Since the above method obtains a relational expression based on the resistance value Rmax, the maximum temperature Tmax, the minimum temperature Tmin, and the resistance value Rmin in the processing state of the wafer, the second obtained using the relational expression The temperature of the heating element 32 can be grasped with high precision.

When a preliminary test is conducted by the method A described above and the relationship between resistance and temperature of the heating element 30 is obtained, the relationship between resistance and temperature is obtained based on a temperature profile simulating actual film formation. In this way, the temperature of the second heating element 32 can be grasped with high precision.

Method B (processing state: with heating target)
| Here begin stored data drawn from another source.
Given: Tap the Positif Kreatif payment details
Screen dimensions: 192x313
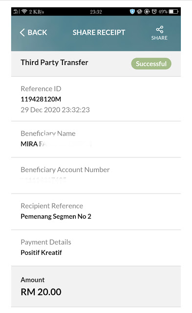Looking at the screenshot, I should (41, 252).
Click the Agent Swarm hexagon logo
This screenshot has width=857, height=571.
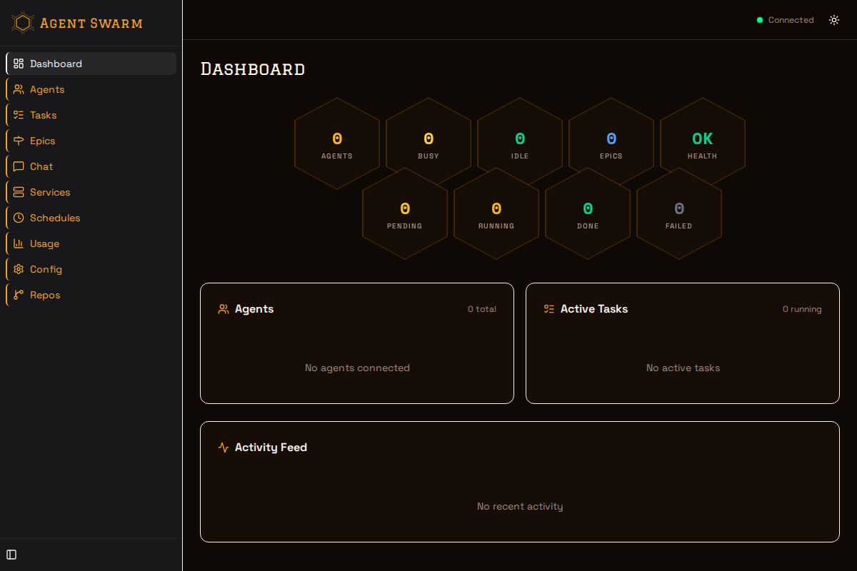coord(22,22)
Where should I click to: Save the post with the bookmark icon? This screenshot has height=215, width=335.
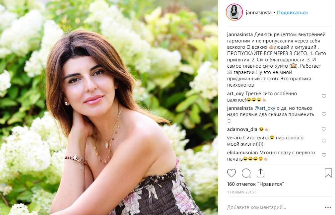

First, the average resistance (Rave) within a predetermined period of time is obtained from the change over time in the resistance value of each heating element 30 within a predetermined period of time in a processing state. The predetermined time is appropriately selected from, for example, a range of about 5000 seconds to about 10000 seconds. In this example, the predetermined time is 8000 seconds. Within this predetermined time, film formation is performed on 10 or more wafers. Next, the change rate (ΔR/R) of the resistance of each heating element 30 within a predetermined period of time is set in advance. First, the maximum resistance (Rmax) and minimum resistance (Rmin) within a predetermined time are obtained, and further, the difference (ΔR) between the maximum resistance (Rmax) and the minimum resistance (Rmin) and the average resistance (Rave) of the difference (ΔR) are calculated. Calculate the ratio (ΔR/Rave) for Let this ratio (ΔR/Rave) be the rate of change (ΔR/R). For example, here, the rate of change (ΔR/R) is set to 0.02. On the other hand, the average temperature (Tave) within a predetermined time is obtained in the same way for the measured value of the temperature sensor 40 . In addition, the temperature change amount (ΔT) within a predetermined time is set in advance. As for the temperature change amount (ΔT), the difference between the maximum temperature (Tmax) and the minimum temperature (Tmin) within a predetermined time is first obtained as the temperature change amount (ΔT). For example, here, the temperature variation (ΔT) is 0.88°C. It is considered that the ratio (ΔR/R) and the amount of change in temperature (ΔT) are substantially constant for each heating element 30 unless the holding temperature changes greatly. The fact that the holding temperature does not change significantly means, for example, that the amount of change in the holding temperature is 100°C or less.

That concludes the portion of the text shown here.